Three Freedoms - Worship, Communication and Assembly, February, 1960, mixed media on paper, signed lower right, 28 x 19 3/4 inches, exhibited Portrait of Freedom, Lehigh Art Alliance, Pennsylvania Power & Light Co. building, Allentown, PA, Leh's Department Store Main Floor Gallery, Allentown, PA, Pennsylvania State Museum, Harrisburg, PA, each 1960 (label verso); literature: Hellerich, Mahon H., and Swank, Scott T., A Pennsylvania German Precisionist: The Art of Richard Peter Hoffman, The Pennsylvania German Society, 1990, p. 111


$2,750


Richard Peter Hoffman was a Pennsylvania painter, designer, photographer and art lecturer. Born in Allentown, Hoffman attended Mercersburg Academy where one of his classmates was the actor Jimmy Stewart. At Mercersburg, Hoffman first became seriously interested in art and after graduation he matriculated at the New York School of Fine & Applied Art (Parsons School of Design). After completing his degree in commercial art in 1932, Hoffman worked a graphic artist and designer in New York before returning to Allentown during the depths of the Great Depression.


Splitting time between artistic pursuits and working at his family's grocery store, Hoffman was a founding member of the Lehigh Art Alliance in 1937, an organization in which he would participate for most of his career. In 1939, one of Hoffman's photographs won an award at the New York World's Fair. By 1946, Hoffman settled on watercolor, tempera and crayon as his main media for artistic expression, often used to create a form of Precisionism informed by symbols of Pennsylvania German culture. Over time, he developed a unique version of rural modernism. In 1948, he had a solo exhibition of these works at Henry Salpeter Gallery in New York. In connection with this show, a New York Times critic commented, "Art with strong Pennsylvania Dutch roots that disciplines feeling with design: Respect for simplicity in life, farm, church, home. Source of stability welcome in midst of current art neuroses."


Through the late 1940s through the 1950s, Hoffman was actively involved with the Philadelphia Watercolor Club, the Woodmere Art Gallery and the Philadelphia Art Alliance. He had a second solo New York show at Gimbels and the Allentown Museum of Art honored him with a one-man show in 1962, which was followed by a solo exhibition of forty-four of Hoffman's watercolors at the the Woodmere Art Gallery in 1963.

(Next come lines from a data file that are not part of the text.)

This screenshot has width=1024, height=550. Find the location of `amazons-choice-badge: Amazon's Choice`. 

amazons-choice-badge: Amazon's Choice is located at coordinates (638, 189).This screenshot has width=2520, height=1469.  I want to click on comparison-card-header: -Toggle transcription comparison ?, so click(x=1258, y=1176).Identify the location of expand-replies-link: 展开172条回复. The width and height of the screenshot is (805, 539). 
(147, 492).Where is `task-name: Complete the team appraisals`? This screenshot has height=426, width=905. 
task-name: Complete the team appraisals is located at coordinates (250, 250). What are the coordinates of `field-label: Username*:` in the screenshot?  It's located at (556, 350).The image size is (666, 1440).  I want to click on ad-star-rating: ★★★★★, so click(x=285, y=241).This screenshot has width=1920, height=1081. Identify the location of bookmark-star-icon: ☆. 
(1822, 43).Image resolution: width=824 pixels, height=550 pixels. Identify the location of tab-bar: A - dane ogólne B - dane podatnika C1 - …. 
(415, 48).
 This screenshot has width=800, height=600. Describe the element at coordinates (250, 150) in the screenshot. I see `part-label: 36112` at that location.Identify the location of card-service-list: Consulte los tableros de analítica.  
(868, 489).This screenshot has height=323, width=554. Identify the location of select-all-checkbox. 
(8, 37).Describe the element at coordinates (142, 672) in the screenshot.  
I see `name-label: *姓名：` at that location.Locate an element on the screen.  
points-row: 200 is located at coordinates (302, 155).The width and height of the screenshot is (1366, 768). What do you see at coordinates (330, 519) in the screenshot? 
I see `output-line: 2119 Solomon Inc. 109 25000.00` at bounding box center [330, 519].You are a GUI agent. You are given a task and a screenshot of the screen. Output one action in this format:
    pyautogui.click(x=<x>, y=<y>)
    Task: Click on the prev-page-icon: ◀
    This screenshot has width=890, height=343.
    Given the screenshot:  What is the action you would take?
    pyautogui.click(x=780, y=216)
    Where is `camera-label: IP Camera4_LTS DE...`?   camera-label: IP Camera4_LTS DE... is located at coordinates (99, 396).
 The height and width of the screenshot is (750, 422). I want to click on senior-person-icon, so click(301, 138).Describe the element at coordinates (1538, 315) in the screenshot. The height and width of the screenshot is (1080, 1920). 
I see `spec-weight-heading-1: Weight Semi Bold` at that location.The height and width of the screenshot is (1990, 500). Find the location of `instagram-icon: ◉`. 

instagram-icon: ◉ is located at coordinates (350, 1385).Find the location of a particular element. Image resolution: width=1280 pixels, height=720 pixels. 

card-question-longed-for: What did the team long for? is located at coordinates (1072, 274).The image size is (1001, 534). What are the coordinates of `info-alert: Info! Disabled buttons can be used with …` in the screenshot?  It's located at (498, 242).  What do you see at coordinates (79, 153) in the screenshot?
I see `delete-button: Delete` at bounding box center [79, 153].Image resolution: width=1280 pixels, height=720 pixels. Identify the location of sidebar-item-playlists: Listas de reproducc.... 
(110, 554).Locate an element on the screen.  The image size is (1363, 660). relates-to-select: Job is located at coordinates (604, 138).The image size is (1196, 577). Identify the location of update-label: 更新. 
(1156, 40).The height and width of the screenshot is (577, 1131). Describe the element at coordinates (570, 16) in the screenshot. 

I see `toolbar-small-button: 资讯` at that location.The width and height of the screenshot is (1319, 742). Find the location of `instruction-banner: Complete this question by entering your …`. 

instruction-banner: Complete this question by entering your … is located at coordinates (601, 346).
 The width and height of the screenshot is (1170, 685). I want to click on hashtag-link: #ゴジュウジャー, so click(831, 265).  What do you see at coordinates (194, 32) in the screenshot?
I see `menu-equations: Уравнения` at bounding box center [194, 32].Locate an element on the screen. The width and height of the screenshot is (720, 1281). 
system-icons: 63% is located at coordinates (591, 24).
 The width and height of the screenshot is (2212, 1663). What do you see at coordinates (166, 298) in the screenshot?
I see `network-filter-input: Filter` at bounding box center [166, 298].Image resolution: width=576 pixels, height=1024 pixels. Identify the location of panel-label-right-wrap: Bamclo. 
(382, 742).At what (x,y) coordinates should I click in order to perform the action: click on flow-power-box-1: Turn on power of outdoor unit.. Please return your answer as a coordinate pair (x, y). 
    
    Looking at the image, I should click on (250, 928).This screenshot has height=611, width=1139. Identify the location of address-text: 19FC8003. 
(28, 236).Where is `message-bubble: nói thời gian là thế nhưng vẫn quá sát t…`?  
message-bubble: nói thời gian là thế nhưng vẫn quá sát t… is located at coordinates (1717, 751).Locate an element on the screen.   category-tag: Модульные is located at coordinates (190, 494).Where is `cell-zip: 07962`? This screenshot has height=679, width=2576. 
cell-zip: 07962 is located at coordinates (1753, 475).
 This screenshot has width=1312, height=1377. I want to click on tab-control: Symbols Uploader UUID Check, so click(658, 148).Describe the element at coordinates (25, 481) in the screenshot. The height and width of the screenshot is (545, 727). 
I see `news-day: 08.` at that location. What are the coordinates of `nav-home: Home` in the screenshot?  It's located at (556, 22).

Soon after completing the present work, Hoffman's output declined, as he produced fewer then twenty fully realized paintings after 1960. Hoffman is listed in Who Was Who in American Art and all other standard references. In 1990, the Pennsylvania German Society produced a monograph about Hoffman and his art called A Pennsylvania German Precisionist: The Art of Richard Peter Hoffman.